Bolsonaro is a strong supporter of firearms and under his presidency sanctions have been eased, allowing his supporters to obtain arms and ammunition. He has repeatedly portrayed the election as a fight of good against evil, and at the launch of his candidacy on 24 July, he asked his supporters to pledge that they would lay down their lives for freedom.
His supporters often cite Lula’s 580 days in prison after pleading guilty to corruption and money laundering. Those convictions pulled Lula out of the 2018 race and cleared the way for Bolsonaro; They were previously overturned on procedural grounds by Brazil’s Federal Supreme Court, which later ruled that the judges were biased and that prosecutors were in collusion.
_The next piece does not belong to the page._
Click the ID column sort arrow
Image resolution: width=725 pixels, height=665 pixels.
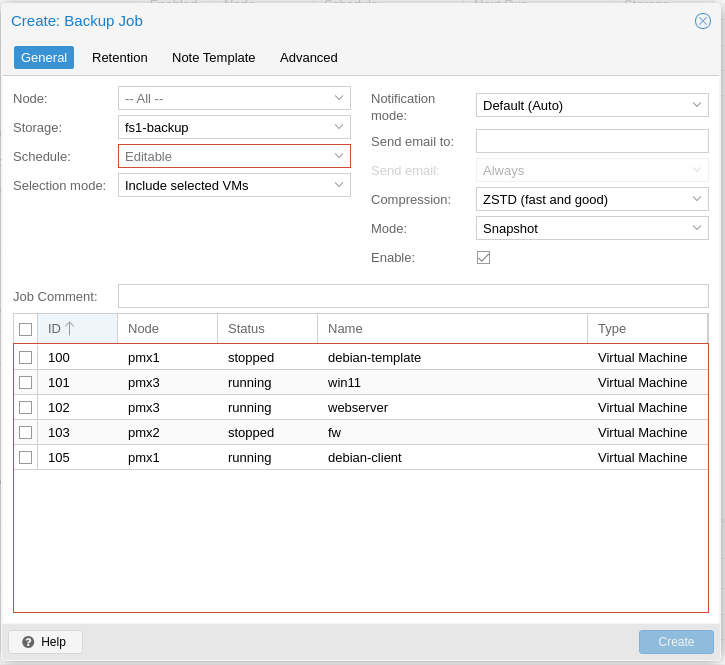[x=70, y=328]
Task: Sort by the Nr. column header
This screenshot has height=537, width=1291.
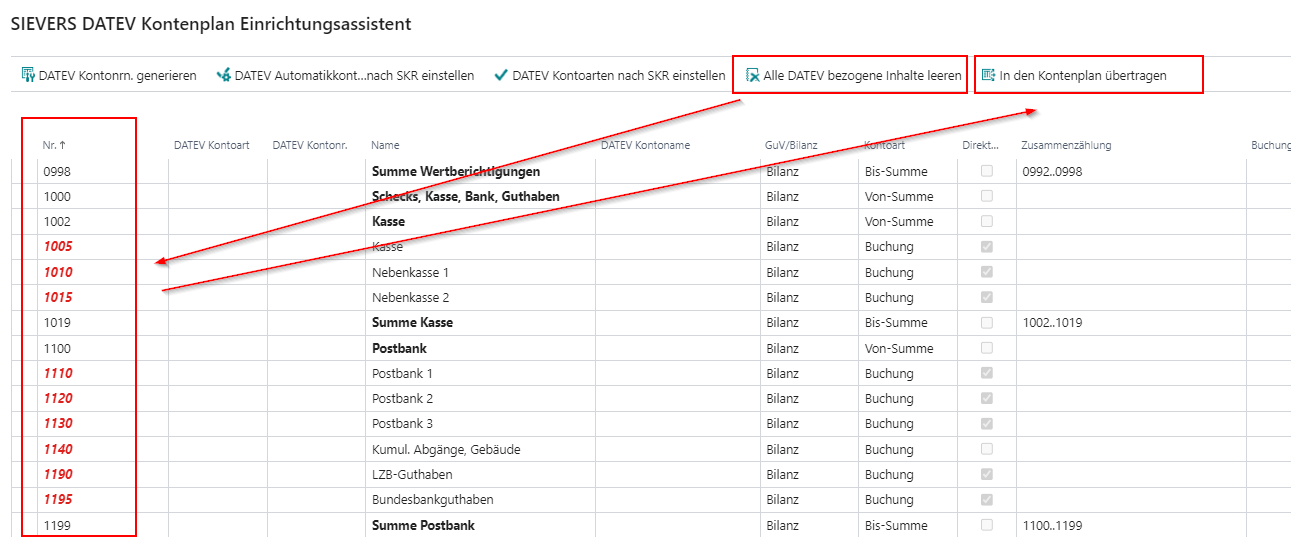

After trailing again in the polls, the former army general has raised concerns that he may reject the results if he loses the October vote. The far-right politician has raised unfounded doubts about the country’s electronic voting system, which has been in use since 1996, especially at a meeting he called with foreign diplomats. His insistence last week provoked a backlash from hundreds of companies and more than a million Brazilians, who signed some letters demanding that the country’s democratic institutions be respected.
When Bolsonaro’s candidacy was confirmed, he called on his supporters to take to the streets to celebrate Independence Day on 7 September. On that date last year, he had announced to thousands of supporters that only God could remove him from power. Analysts have repeatedly expressed concern that he is laying the groundwork for trying to follow the lead of former US President Donald Trump and cling to power.
For this year’s Independence Day, Bolsonaro announced his plans to parade for the military on Rio de Janeiro’s Copacabana beach, where his staunch supporters regularly visit. Experts worry about what signals it might send ahead of the election, and it’s not clear whether the military is willing to accept it.
Human Rights Watch said on Monday that the campaign “is likely to be a significant test for democracy and the rule of law in the country and Latin America.” The non-profit organization accused Bolsonaro of “undermining confidence in the electoral system by providing, without providing any evidence, that it is unreliable.”
“Candidates should condemn political violence and ask their supporters to respect the right of the Brazilian people to peacefully elect their representatives and stand for election without fear,” he said.
Savaris reported in So Bernardo do Campo. Associated Press writer David Biller in Rio de Janeiro contributed to this report.